§ Information shown
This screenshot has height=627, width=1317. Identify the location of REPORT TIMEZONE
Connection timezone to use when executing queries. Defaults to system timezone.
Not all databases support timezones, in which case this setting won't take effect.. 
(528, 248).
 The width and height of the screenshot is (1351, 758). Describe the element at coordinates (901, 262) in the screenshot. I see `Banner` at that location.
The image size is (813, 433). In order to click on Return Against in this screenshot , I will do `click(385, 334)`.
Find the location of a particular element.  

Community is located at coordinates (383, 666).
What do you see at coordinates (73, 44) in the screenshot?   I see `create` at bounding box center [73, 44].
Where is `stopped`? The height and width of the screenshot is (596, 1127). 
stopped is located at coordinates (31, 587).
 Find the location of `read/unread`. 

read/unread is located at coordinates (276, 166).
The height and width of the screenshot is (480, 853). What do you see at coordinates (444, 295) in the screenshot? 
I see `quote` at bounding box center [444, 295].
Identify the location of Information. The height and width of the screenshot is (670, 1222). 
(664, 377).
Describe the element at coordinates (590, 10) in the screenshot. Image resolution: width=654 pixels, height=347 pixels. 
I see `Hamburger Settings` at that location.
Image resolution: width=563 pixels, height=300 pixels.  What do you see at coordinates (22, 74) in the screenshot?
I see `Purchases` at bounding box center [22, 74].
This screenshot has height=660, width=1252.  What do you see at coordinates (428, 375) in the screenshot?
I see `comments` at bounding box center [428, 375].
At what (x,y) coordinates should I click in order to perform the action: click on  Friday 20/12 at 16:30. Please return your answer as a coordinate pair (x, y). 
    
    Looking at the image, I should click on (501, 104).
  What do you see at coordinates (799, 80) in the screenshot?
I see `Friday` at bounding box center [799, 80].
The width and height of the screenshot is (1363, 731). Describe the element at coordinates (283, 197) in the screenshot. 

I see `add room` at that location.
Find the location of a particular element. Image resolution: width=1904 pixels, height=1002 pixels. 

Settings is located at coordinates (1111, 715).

§ Exercise instructions
Can you recast the data above as a JSON list of strings, with one string per line and no blank lines?

§ Solution for this exercise
[
  "This screenshot has height=627, width=1317. Identify the location of REPORT TIMEZONE",
  "Connection timezone to use when executing queries. Defaults to system timezone.",
  "Not all databases support timezones, in which case this setting won't take effect.. ",
  "(528, 248).",
  " The width and height of the screenshot is (1351, 758). Describe the element at coordinates (901, 262) in the screenshot. I see `Banner` at that location.",
  "The image size is (813, 433). In order to click on Return Against in this screenshot , I will do `click(385, 334)`.",
  "Find the location of a particular element.  ",
  "Community is located at coordinates (383, 666).",
  "What do you see at coordinates (73, 44) in the screenshot?   I see `create` at bounding box center [73, 44].",
  "Where is `stopped`? The height and width of the screenshot is (596, 1127). ",
  "stopped is located at coordinates (31, 587).",
  " Find the location of `read/unread`. ",
  "read/unread is located at coordinates (276, 166).",
  "The height and width of the screenshot is (480, 853). What do you see at coordinates (444, 295) in the screenshot? ",
  "I see `quote` at bounding box center [444, 295].",
  "Identify the location of Information. The height and width of the screenshot is (670, 1222). ",
  "(664, 377).",
  "Describe the element at coordinates (590, 10) in the screenshot. Image resolution: width=654 pixels, height=347 pixels. ",
  "I see `Hamburger Settings` at that location.",
  "Image resolution: width=563 pixels, height=300 pixels.  What do you see at coordinates (22, 74) in the screenshot?",
  "I see `Purchases` at bounding box center [22, 74].",
  "This screenshot has height=660, width=1252.  What do you see at coordinates (428, 375) in the screenshot?",
  "I see `comments` at bounding box center [428, 375].",
  "At what (x,y) coordinates should I click in order to perform the action: click on  Friday 20/12 at 16:30. Please return your answer as a coordinate pair (x, y). ",
  "    Looking at the image, I should click on (501, 104).",
  "  What do you see at coordinates (799, 80) in the screenshot?",
  "I see `Friday` at bounding box center [799, 80].",
  "The width and height of the screenshot is (1363, 731). Describe the element at coordinates (283, 197) in the screenshot. ",
  "I see `add room` at that location.",
  "Find the location of a particular element. Image resolution: width=1904 pixels, height=1002 pixels. ",
  "Settings is located at coordinates (1111, 715)."
]